Lucene.NET - Search phrase containing "and" - lucene.net

Looking for advice on handling ampersands and the word "and" in Lucene queries. My test queries are (including quotes):
"oil and gas field" (complete phrase)
"research and development" (complete phrase)
"r&d" (complete phrase)
Ideally, I'd like to use the QueryParser as the input is coming from the user.
During testing and doc reading, I found that using the StandardAnalyzer doesn't work for what I want. For the first two queries, a QueryParser.Parse converts them to:
contents:"oil gas field"
contents:"research development"
Which isn't what I want.
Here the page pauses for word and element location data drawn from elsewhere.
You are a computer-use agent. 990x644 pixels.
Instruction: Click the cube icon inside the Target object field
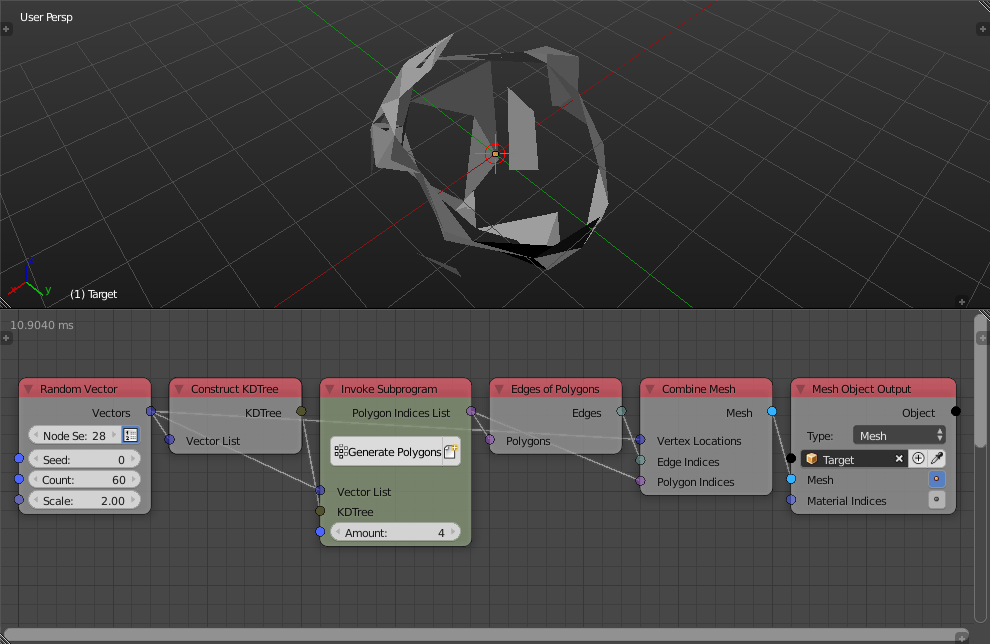point(811,459)
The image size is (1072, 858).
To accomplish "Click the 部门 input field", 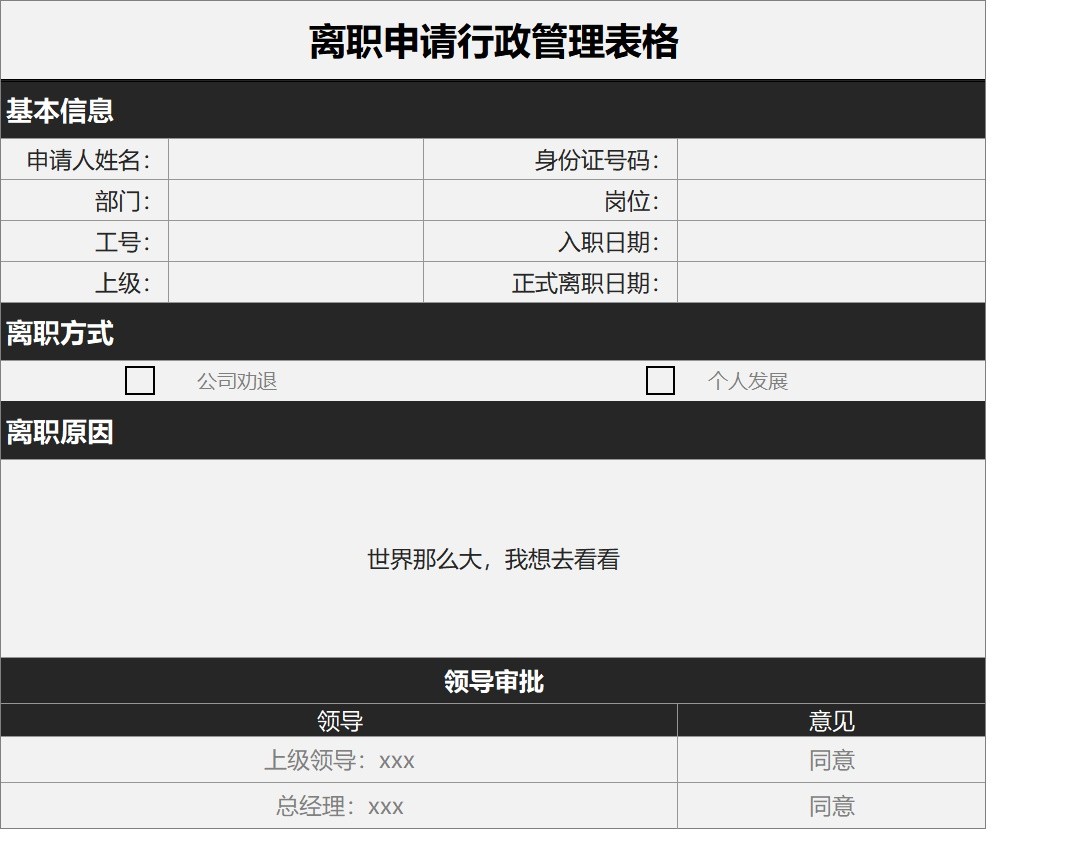I will click(x=295, y=200).
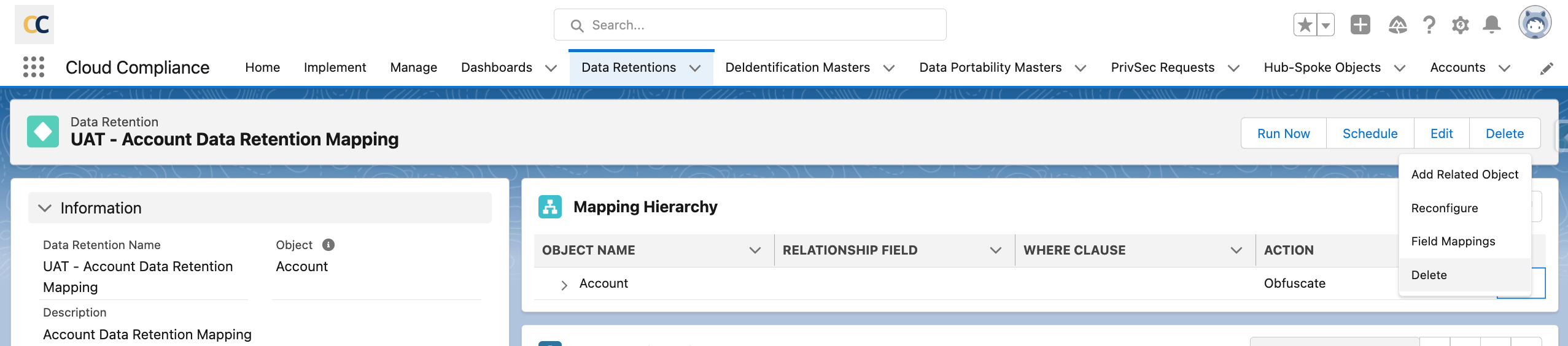Open the Help question mark icon
The height and width of the screenshot is (346, 1568).
[x=1429, y=25]
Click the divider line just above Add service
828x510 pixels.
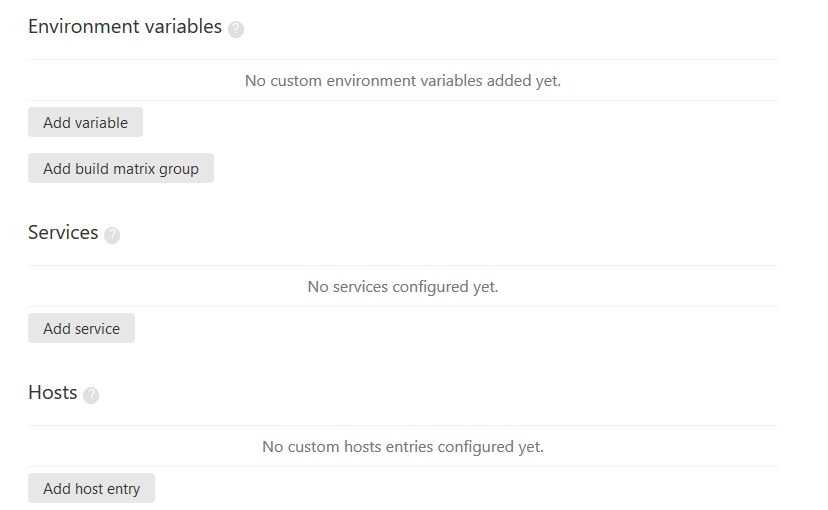click(403, 306)
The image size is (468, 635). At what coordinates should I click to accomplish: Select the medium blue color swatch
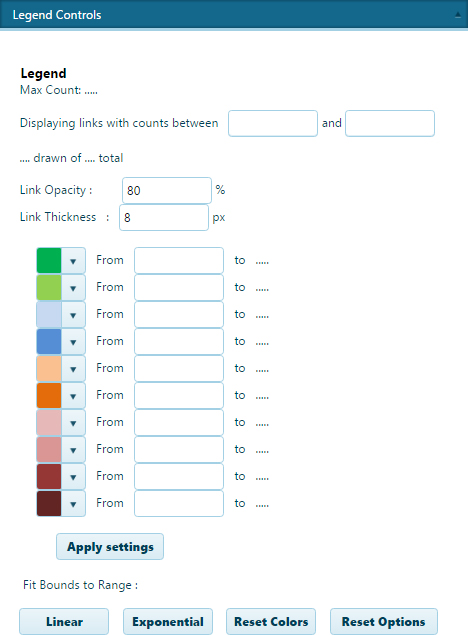point(49,342)
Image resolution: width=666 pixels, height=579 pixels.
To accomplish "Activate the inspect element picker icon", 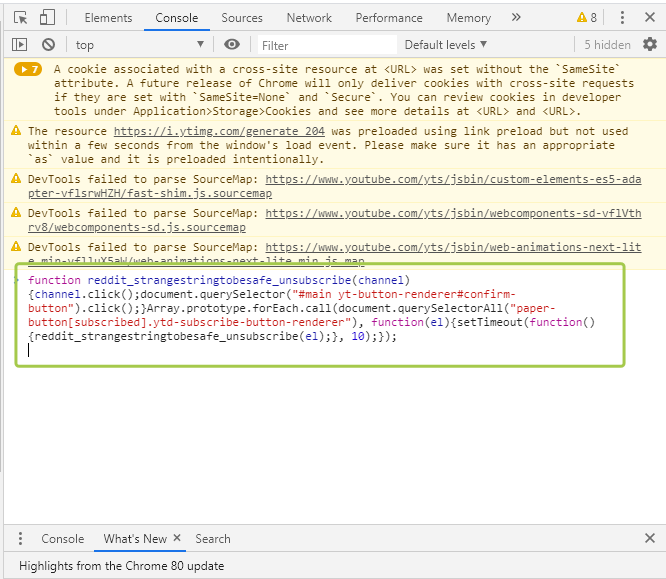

If I use a PhraseQuery instead, I get no results (presumably because "and" isn't indexed.
If I use a SimpleAnalyzer, then I can find the phrases but QueryParser.Parse converts the last term to:
contents:"r d"
Which again, isn't quite what I'm looking for.
Any advice?

if you want to search for "and" you have to index it. Write you own Analyzer or remove "and" from the list of stop words. The same applies to the "r&d". Write your own Analyzer that creates 3 words from the text: "r", "d", "r&d".

Step one of working with Lucene is to accept that pretty much all of the work is done at the time of indexing. If you want to search for something then you index it. If you want to ignore something then you don't index it. It is this that allows Lucene to provide such high speed searching.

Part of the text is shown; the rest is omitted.